Il 14 novembre ore 11 a Palazzo Ruspoli si terrà una conferenza stampa sul tema: “Una Crociata per l’Italia e per l’Europa”
Una Crociata per l’Italia e per l’Europa
Intendiamo raccogliere l’appello più volte indirizzato agli italiani dal Pontefice affinché i cattolici ritornino all’impegno politico e civile.
Vogliamo dare – dopo anni di silenzio indotto dal disgusto per gli errori e le ruberie della classe politica – un nuovo impulso al nostro Paese ed una occasione a tutti coloro, che in maniera disinteressata, desiderano impegnarsi nella vita pubblica.
Vogliamo riportare trasparenza nelle attività dello Stato ed impedire il saccheggio finora impunito, dell’Erario (90 miliardi di euro di corruzione all’anno gravano sul bilancio dello Stato secondo la Corte dei Conti), ed allontanare dal potere una casta di parassiti che pensa solamente al suo profitto e non al bene comune.
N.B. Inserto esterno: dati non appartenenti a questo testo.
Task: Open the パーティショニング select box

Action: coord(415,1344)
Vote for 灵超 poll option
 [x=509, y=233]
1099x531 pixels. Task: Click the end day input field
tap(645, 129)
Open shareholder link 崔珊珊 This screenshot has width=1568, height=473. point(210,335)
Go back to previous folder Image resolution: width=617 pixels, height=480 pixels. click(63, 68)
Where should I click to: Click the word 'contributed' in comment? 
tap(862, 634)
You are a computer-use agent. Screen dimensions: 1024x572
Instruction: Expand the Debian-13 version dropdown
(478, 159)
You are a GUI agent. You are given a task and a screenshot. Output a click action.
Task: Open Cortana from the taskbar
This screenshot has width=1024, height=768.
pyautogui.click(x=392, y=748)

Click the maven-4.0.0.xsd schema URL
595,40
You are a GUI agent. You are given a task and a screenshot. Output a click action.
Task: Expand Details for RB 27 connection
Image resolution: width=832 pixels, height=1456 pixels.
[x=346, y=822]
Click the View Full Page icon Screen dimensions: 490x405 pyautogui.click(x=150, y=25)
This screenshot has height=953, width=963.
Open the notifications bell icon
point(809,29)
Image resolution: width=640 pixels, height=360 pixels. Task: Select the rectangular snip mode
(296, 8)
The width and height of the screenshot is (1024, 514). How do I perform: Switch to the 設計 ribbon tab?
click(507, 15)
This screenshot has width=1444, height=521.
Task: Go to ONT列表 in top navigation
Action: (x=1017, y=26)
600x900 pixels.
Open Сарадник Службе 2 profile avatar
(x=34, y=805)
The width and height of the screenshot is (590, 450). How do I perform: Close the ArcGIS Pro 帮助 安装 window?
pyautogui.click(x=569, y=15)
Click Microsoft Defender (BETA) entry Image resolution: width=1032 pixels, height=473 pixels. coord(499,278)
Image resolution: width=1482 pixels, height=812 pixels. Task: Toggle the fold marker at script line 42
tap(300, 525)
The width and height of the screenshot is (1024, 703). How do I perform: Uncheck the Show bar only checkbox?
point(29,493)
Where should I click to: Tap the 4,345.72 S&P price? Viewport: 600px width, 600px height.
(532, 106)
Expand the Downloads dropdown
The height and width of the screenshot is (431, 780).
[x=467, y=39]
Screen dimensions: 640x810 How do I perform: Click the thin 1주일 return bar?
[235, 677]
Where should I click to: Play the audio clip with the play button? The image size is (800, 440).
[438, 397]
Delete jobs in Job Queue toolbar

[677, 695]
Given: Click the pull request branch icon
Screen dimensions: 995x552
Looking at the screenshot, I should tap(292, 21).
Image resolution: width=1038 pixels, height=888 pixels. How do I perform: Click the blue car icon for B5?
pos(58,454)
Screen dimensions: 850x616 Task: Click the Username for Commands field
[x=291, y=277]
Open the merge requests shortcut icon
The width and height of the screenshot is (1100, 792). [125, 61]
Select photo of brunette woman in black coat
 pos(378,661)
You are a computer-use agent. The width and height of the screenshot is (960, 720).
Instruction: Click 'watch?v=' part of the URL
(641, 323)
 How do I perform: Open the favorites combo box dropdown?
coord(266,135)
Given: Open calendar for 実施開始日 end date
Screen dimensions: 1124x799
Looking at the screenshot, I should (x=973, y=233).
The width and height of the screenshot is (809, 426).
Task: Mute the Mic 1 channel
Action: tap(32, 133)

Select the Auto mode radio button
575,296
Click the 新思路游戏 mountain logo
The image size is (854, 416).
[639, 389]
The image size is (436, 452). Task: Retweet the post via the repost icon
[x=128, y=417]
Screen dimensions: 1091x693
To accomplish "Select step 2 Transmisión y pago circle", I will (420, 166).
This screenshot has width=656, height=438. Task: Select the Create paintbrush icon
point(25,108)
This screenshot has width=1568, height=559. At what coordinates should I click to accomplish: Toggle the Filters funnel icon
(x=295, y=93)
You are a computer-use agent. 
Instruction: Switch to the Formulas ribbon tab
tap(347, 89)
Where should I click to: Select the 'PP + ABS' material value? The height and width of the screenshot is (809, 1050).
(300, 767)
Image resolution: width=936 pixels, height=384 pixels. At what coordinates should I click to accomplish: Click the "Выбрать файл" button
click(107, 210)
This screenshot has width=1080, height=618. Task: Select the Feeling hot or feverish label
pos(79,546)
Vogliamo spazio per l’agricoltura, storica attività italiana, ormai da anni in ginocchio per colpa delle scelte sciagurate che l’hanno penalizzata.
Vogliamo dare giustizia ai pensionati ed ai ceti medi che soffrono una ingiusta e continua decurtazione dei loro emolumenti, soprattutto dopo l’introduzione dell’euro, negoziata ad un cambio non realistico che ha contribuito e contribuisce alla rovina dell’economia italiana.
Vogliamo dare un sostegno vero all’industria italiana, ed in particolare a quella manifatturiera, creatrice in passato di tanta occupazione.
Vogliamo difendere l’ambiente devastato da speculatori senza scrupoli ed attuare immediate politiche di rimboschimento per proteggere il territorio dal dissesto idrogeologico che ormai ci minaccia costantemente.
Vogliamo attuare la riduzione delle imposte – unico strumento per dare ossigeno all’asfittica economia italiana – che è possibile tagliando la spesa pubblica gonfiata dalle tangenti e dai prelievi abusivi della “classe dominante”.
Vogliamo, in una sola parola cambiare le cose, per offrire a tutti gli italiani un orizzonte nuovo di pulizia morale, di impegno disinteressato, di dedizione, senza condizioni e senza profitto, alla Patria Comune.